Special Report: Fifteen Years of Patient Safety Milestones
Learn how Johns Hopkins has built a culture of accountability and advanced patient safety.

Sorrel King, left, and Josie King.
In November 1999, the institute of Medicine released “To Err is Human,”a report estimating that between 44,000 and 98,000 Americans die in hospitals every year from medical mistakes.
In 2001, 18-month-old Josie King died at The Johns Hopkins Hospital from sepsis, a blood infection. Four months later, employee Ellen Roche died after participating in an asthma study.
The events would change Johns Hopkins Medicine forever.
Below are some of the milestones in that transformation.
15 Milestones
Compiled by Lisa Broadhead

1. “I am so sorry.” With support from Johns Hopkins leadership, Johns Hopkins Children’s Center Director George Dover apologizes to Josie King’s parents and acknowledges that preventable medical errors led to her death. The Kings use money from their settlement to fund safety programs at Johns Hopkins.

2. Safety As Top Priority. The Center for Innovation in Quality Patient Care is created with donations of $500,000 each from The Johns Hopkins University, The Johns Hopkins Hospital and the school of medicine. Richard “Chip” Davis becomes executive director, and Peter Pronovost is named medical director.

3. Better Research Oversight. Johns Hopkins overhauls its Institutional Review Board (IRB) system after Ellen Roche’s death and a temporary federal government shutdown of all research protocols. All proposals and their progress are thoroughly reviewed. Intervention plans are required in case a volunteer has an adverse reaction. An electronic medical record system also improves patient safety by ensuring that clinicians have access to research data relevant to patient care.

4. The Science of Safety. Johns Hopkins safety experts apply scientific rigor to understanding and preventing medical errors. They test possible interventions, translate the research into practice and scale programs for use in care facilities worldwide. Articles include original research, viewpoints and reviews authored by faculty and staff members actively engaged in projects in the Armstrong Institute and published in peer-reviewed journals.

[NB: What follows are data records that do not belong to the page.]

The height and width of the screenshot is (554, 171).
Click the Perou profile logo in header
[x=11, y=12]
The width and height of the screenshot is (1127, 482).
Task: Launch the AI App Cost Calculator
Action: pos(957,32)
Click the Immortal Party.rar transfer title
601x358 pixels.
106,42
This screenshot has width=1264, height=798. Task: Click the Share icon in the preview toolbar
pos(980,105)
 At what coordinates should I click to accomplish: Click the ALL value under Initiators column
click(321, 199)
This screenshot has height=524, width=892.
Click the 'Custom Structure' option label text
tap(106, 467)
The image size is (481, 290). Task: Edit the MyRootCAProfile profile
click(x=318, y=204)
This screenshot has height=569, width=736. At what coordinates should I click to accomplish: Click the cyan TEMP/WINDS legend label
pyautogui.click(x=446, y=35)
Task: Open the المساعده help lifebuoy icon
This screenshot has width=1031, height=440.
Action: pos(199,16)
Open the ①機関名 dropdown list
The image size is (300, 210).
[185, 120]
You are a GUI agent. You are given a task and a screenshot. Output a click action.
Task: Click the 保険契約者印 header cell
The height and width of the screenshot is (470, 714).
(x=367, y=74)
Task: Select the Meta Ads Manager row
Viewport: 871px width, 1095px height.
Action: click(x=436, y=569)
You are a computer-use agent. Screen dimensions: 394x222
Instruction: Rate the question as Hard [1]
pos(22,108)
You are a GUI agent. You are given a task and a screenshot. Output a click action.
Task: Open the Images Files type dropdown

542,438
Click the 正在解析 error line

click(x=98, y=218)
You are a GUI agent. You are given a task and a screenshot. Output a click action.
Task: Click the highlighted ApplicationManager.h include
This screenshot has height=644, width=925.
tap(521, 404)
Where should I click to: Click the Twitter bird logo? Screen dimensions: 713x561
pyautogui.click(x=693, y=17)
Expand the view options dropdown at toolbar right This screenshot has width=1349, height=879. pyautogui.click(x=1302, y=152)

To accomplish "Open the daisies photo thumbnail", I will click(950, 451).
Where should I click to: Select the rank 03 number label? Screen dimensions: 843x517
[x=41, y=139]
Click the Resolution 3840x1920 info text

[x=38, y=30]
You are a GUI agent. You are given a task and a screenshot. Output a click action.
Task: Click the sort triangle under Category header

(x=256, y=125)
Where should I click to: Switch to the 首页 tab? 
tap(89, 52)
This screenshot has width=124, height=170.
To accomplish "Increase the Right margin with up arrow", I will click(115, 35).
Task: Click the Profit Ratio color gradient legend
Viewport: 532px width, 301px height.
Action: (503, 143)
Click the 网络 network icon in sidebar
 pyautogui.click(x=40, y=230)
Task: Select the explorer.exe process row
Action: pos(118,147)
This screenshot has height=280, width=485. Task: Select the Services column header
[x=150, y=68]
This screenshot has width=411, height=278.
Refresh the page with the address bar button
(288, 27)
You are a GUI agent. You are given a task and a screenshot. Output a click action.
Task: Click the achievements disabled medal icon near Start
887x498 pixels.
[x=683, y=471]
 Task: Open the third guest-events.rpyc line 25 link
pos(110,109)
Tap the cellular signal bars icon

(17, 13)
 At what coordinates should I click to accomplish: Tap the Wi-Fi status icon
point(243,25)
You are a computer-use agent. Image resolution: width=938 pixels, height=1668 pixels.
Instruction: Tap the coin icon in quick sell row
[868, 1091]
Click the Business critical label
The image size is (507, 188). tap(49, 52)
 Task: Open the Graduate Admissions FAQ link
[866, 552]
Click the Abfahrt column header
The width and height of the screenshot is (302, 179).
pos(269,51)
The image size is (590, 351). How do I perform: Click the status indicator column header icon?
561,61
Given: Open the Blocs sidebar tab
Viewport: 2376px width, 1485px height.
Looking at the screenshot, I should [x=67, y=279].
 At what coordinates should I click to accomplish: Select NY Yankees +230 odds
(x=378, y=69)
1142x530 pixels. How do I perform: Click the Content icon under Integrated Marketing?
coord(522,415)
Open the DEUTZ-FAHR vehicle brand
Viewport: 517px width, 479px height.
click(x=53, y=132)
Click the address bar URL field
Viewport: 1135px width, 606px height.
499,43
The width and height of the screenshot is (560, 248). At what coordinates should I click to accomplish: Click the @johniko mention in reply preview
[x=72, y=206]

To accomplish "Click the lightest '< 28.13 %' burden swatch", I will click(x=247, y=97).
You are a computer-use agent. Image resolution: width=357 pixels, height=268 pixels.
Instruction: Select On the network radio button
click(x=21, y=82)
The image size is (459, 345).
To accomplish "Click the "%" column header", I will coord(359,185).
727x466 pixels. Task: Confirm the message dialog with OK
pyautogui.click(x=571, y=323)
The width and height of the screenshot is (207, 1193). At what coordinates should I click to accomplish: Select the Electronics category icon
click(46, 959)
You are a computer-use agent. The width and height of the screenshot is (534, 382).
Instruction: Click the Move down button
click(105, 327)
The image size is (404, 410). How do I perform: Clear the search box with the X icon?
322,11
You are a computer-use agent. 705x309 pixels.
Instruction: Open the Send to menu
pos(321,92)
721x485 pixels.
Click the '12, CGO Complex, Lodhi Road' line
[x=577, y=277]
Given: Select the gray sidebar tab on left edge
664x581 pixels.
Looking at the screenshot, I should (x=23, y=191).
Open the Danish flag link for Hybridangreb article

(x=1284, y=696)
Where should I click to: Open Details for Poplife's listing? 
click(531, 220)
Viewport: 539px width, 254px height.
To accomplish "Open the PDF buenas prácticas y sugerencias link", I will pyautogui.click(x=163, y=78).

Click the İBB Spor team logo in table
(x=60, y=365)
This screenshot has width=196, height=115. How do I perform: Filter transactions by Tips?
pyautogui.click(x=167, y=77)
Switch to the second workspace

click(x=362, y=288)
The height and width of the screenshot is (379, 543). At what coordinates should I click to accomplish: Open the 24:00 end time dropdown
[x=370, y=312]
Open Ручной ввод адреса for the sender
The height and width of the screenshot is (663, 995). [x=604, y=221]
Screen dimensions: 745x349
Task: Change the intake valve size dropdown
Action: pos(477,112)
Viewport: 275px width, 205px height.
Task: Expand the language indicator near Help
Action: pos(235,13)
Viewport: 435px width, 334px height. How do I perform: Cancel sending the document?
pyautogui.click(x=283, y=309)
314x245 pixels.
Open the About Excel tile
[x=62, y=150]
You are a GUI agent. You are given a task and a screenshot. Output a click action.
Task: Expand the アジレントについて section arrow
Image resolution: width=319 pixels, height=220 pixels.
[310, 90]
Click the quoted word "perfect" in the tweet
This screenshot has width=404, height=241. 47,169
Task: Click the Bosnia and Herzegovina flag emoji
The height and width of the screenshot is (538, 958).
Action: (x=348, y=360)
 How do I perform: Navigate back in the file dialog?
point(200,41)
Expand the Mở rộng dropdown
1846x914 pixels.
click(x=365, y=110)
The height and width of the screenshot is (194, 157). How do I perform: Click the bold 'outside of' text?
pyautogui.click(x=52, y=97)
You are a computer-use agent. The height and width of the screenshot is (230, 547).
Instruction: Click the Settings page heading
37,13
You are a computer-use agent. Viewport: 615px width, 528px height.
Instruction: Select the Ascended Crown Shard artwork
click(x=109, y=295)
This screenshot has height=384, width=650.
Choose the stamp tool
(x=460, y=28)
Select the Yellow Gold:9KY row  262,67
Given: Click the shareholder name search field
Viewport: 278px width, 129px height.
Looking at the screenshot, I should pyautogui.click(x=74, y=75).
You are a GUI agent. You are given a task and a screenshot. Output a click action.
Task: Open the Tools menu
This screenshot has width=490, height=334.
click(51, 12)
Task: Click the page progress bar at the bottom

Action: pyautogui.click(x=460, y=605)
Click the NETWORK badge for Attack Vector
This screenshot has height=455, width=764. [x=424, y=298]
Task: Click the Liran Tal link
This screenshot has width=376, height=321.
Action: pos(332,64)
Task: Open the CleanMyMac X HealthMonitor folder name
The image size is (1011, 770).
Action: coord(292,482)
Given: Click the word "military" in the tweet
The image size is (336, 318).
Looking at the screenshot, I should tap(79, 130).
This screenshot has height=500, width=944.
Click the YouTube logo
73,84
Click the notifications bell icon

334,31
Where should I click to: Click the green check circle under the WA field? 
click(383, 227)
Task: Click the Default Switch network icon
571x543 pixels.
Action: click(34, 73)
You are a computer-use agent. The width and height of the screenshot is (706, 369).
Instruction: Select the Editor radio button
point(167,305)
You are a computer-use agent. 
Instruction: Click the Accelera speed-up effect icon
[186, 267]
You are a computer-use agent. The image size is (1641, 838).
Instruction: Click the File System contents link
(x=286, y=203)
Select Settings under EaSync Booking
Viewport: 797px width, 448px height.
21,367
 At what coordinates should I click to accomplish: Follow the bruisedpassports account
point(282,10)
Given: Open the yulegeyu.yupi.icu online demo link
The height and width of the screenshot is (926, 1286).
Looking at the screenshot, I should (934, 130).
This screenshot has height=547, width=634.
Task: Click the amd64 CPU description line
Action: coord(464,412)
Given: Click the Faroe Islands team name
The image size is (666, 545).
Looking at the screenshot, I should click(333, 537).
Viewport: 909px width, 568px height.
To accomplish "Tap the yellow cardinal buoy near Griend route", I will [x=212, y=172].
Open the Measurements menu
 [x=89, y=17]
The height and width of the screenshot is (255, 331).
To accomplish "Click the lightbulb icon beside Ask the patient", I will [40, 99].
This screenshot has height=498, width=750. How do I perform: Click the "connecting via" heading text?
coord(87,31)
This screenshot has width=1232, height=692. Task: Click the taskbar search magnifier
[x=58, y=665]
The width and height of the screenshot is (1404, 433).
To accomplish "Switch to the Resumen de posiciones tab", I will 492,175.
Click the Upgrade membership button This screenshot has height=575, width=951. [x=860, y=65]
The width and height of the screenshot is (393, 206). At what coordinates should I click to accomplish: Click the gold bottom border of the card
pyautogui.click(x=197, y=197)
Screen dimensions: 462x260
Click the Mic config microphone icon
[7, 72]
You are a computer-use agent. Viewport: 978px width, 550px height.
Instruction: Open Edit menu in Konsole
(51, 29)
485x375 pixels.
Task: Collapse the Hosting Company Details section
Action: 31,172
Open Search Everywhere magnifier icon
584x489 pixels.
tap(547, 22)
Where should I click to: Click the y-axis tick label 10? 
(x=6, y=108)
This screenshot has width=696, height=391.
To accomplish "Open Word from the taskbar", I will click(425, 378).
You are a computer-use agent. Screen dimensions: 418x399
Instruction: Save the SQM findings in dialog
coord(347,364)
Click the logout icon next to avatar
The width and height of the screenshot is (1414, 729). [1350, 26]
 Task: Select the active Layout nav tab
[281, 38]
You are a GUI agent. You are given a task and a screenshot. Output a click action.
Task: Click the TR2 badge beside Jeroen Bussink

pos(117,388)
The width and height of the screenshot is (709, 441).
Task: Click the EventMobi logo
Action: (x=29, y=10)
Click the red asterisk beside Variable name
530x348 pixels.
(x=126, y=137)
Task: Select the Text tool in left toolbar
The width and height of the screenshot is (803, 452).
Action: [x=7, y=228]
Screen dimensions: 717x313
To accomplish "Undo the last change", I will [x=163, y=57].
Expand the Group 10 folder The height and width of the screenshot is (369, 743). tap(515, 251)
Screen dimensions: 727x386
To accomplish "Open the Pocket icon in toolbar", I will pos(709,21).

5. The Checklist. Pronovost distills 120 pages of information from the Centers for Disease Control and Prevention into a five-step checklist for preventing central line-associated bloodstream infections (CLABSIs). The checklist helps reduce CLABSIs in intensive care units by 80 percent nationwide.

6. Changing the Culture, One Unit at a Time. The Comprehensive Unit-based Safety Program (CUSP) creates a culture of accountability, giving front-line staff members knowledge and support to tackle safety hazards, such as patient falls and medication errors. More than 170 CUSP teams are active across the health system, and the concept is adapted for hospitals worldwide.

7. A Patient Safety Workforce. Patient advocates are hired to develop intervention programs and rapid response protocols. With new training and orientation programs, nurses, engineers and risk managers become patient safety leaders.

8. Speaking Up and Speaking Out. Johns Hopkins implements an incident reporting system to better understand medical errors and how to prevent them. Work units take safety culture surveys to highlight successes and areas for improvement.

9. Caring for Second Victims. The Resilience in Stressful Events (RISE) program provides psychological first aid to “second victims,” the clinicians who experience stress and remorse because of adverse patient outcomes.

10. Patients as Partners. The Johns Hopkins Children’s Center creates the Pediatric Family Advisory Council steering committee with parents and staff members. Similar councils are now active in every Johns Hopkins Medicine hospital, community physicians group and home care group.

11. Building a Strong Infrastructure. Johns Hopkins creates the Armstrong Institute for Patient Safety and Quality in 2011 with a $10 million gift from C. Michael Armstrong, chairman of the Johns Hopkins Medicine board of trustees from 2005 to 2013.

12. Sharing Successes. The Armstrong Institute combines rigorous patient safety research with health system operations to create and deploy safety programs and metrics for measuring best practices. By 2015, all six hospitals are nationally recognized for high-quality care, and Johns Hopkins programs and safety metrics are adopted around the world.

13. Safety During Global Crisis. The Armstrong Institute develops a Web-based training program to educate health care workers in government-approved safety procedures for infectious disease outbreaks.

14. Helping Patients Make Informed Decisions. Johns Hopkins creates a user-friendly resource to help patients and their loved ones understand and compare quality and safety data across the institution.

15. Designing Safe Systems. Armstrong Institute leaders collaborate with Johns Hopkins engineers to develop Project Emerge, a tablet-based application that helps clinicians reduce preventable harms. Microsoft is working with the Armstrong Institute to bring Project Emerge to intensive care units across the nation.